[Python-ideas] Joining dicts again

haael at interia.pl haael at interia.pl
Fri Feb 21 10:40:51 CET 2014


Hello

I know this has been mangled thousand times, but let's do it once again.

Why does Python not have a simple dict joining operator?

>From what I read, it seems the biggest concern is: which value to pick up if both dicts have the same key.
a = {'x':1}
b = {'x':2}
c = a | b
print(c['x']) # 1 or 2?

My proposal is: the value should be derermined as the result of the operation 'or'. The 'or' operator returns the first operand that evaluates to boolean True, or the last operand if all are False.
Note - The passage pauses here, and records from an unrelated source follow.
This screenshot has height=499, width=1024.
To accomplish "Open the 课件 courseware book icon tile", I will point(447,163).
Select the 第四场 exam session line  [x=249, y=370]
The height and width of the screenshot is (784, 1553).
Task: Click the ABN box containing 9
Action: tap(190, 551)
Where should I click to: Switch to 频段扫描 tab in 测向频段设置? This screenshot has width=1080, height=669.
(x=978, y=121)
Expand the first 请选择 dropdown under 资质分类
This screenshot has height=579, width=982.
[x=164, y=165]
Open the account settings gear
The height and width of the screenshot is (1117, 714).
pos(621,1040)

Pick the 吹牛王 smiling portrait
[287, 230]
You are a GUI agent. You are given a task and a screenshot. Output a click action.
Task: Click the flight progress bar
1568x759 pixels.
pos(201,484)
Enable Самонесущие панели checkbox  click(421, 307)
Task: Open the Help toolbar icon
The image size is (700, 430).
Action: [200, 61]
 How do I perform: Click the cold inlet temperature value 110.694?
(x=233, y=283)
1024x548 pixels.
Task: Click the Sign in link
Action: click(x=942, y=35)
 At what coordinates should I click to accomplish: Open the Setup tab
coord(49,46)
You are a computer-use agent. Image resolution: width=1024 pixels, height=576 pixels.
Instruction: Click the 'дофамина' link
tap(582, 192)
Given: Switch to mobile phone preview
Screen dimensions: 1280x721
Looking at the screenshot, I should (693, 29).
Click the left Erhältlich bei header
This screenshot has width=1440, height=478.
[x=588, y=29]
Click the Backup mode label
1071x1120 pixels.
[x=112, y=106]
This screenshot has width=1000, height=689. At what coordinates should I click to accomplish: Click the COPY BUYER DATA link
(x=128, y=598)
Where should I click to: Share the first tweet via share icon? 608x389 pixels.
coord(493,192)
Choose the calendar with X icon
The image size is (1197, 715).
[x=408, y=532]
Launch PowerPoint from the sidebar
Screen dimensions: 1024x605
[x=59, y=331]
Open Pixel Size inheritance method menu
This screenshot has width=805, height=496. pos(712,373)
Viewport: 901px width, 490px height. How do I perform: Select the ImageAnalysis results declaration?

So, provided we have 2 dicts 'a' and 'b' and c = a | b

1. If a key is not present in 'a' nor 'b', then it is not present in c.
2. If a key is present in 'a' and not in 'b', then c[k] = a[k].
3. If a key is present in 'b' and not in 'a', then c[k] = b[k].
4. If a key is present both in 'a' and 'b', then c[k] = a[k] or b[k].


We could also naturally define dict intersection operator using the operator 'and' to pick values. The key would have to be present in both operands.

Forgive me I wasn't able to read all previous discussions. Was this proposed before?